The IEEE is honoring the 100th anniversary of the birth of Claude Shannon. In contrast Norbert Wiener seems to slowly go into the history books and not as well praised as Shannon. I had the opportunity to see both at a distance and to have studied under their students. Each introduced a new paradigm, a simple example as how to see things.
For Shannon it was the binary symmetric channel, BSC as shown above. Bits, probabilities, information, coding. For Wiener it was the feedback loop, cybernetics, least square estimation, and the Wiener process. Both are paradigms of uncertainty. For Shannon it was p as the probability of sending a bit correctly and q for not. For Wiener it was noise introduced into the system at various points.

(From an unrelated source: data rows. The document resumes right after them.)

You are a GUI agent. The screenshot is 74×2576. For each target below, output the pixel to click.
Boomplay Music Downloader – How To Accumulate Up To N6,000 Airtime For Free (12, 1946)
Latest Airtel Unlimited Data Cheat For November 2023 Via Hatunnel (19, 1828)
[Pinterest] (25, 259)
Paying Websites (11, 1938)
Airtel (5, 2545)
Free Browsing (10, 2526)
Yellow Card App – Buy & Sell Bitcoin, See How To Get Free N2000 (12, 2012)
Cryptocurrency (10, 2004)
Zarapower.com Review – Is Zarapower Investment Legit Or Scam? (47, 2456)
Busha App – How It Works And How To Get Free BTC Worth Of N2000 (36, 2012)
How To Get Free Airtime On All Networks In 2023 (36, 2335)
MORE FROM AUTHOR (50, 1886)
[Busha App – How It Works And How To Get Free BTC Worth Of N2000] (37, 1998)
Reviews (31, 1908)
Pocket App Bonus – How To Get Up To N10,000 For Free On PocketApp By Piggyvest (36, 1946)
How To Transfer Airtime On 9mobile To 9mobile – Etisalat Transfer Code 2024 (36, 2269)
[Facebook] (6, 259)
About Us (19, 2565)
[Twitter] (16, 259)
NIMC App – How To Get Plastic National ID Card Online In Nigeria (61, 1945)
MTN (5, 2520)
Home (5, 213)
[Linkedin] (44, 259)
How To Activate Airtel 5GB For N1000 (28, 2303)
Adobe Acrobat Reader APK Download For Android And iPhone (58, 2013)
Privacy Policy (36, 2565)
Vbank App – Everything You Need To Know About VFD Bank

As they IEEE article states:
Bell Labs, now part of Nokia, organized the Claude Shannon Centennial Conference
to reflect on the immense legacy of one of its most legendary alumni
and look at the future of the information age he helped launch. Invited
speakers discussed how Shannon’s work transformed their research fields
and their own careers, and what lessons his life offers to today’s
innovators.
Now Murray Hill is a long stones thrown from my computer. It is now owned by Nokia, formerly Alcatel, formerly Lucent, formerly AT&T. The parking lot is now filled with solar arrays, that seems to be it most profitable output. Thus one wonders why the fuss?
Was Shannon as important as Wiener or the reverse. Wiener thought in the large. He saw the world as massive feedback loops driven by uncertainty. Shannon saw BSCs and codes. Wiener worried about the automation of manufacturing and the impact on workers, kind of like the current political campaign. Shannon did games.
Yet this was a gathering to honor Shannon. His impact was that his writing was simple, clear, and spawned careers that were in turn Shannonesque. Wiener wrote and thought, yet he like Shannon was a bit of a loner, yet Cybernetics took hold in Russia and not the US, yet Black-Scholes the option trading formula is merely an artifact of Wiener and his theory. One changed communications the other finance. One played games the other worried about the world. You choose.
Paradigm changes are critical. Yet what one does with them is also important.